TASK TO CARRY OUT
Look through the entries. Copy each line that has the word "finestra".

INFORMATION SUPPLIED

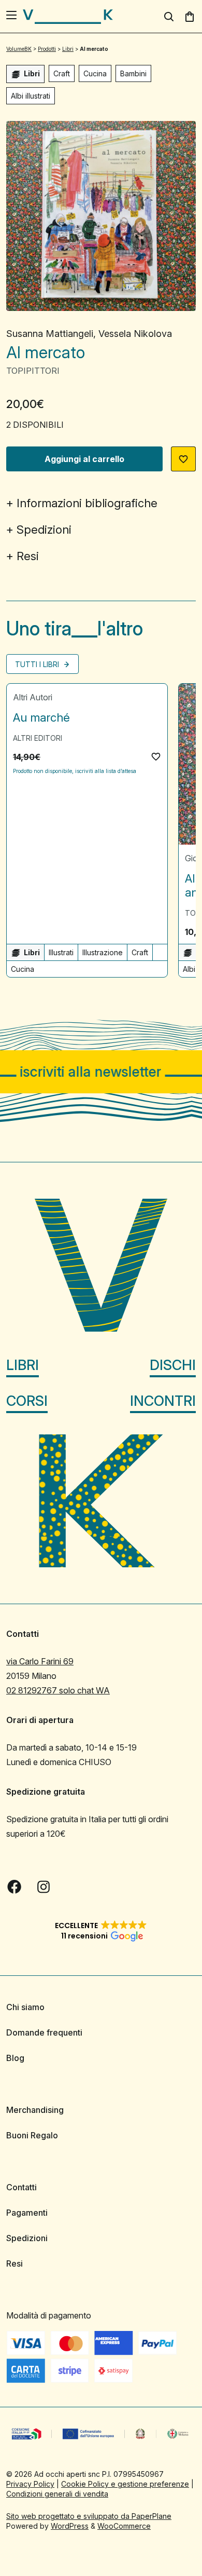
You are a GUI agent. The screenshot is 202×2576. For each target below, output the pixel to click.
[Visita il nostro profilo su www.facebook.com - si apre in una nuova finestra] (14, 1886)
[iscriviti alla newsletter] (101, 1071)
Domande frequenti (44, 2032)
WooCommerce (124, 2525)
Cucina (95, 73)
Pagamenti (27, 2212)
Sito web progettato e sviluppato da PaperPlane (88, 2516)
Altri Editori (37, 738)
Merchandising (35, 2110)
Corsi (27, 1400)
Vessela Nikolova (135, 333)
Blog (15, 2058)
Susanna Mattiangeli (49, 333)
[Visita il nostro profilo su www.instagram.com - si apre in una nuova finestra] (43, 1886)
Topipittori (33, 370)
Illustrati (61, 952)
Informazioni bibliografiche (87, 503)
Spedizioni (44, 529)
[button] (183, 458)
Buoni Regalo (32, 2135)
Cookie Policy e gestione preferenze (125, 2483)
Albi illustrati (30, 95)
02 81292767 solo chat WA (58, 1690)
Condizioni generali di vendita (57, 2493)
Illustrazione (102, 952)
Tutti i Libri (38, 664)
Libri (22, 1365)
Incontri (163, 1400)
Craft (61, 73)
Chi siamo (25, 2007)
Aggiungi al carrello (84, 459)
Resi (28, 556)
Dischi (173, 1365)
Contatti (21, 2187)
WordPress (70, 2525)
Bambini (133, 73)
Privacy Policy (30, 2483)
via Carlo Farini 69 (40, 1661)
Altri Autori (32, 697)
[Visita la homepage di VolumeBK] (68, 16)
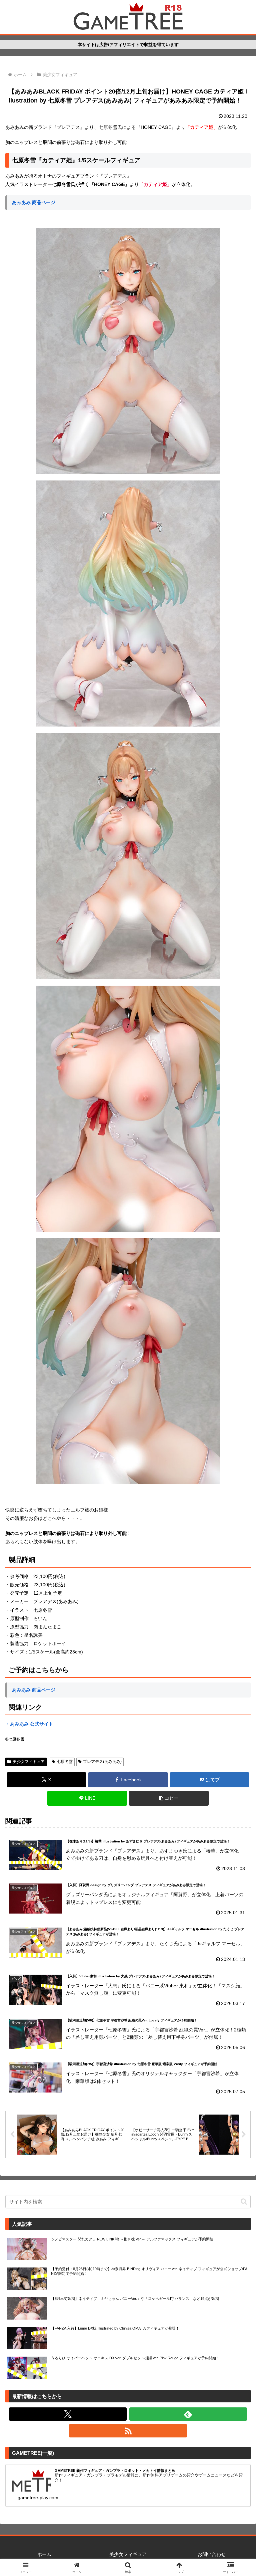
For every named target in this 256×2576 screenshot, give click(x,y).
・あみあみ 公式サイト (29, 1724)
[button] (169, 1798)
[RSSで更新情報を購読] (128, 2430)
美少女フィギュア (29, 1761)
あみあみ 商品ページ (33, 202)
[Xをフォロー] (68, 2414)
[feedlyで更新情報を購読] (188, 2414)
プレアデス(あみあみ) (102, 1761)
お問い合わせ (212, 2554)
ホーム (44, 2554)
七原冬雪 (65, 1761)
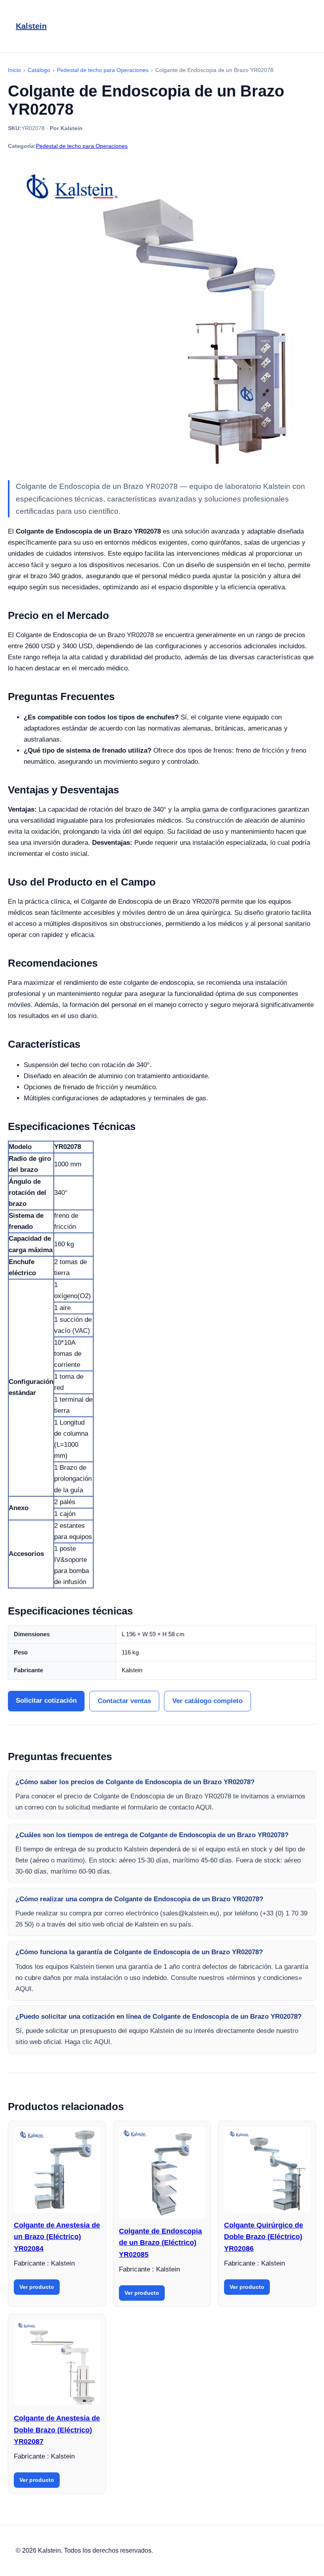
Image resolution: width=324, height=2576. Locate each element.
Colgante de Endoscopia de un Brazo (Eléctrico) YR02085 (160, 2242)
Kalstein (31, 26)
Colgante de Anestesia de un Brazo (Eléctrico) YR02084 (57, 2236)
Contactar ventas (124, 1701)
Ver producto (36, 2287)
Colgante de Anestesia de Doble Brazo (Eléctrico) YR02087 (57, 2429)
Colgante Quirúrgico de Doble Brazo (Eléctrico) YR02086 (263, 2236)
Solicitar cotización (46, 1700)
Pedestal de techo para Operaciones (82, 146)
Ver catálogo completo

RESULT FOR THIS EXERCISE
[Visita il nostro profilo su www.facebook.com - si apre in una nuova finestra] (14, 1886)
[Visita il nostro profilo su www.instagram.com - si apre in una nuova finestra] (43, 1886)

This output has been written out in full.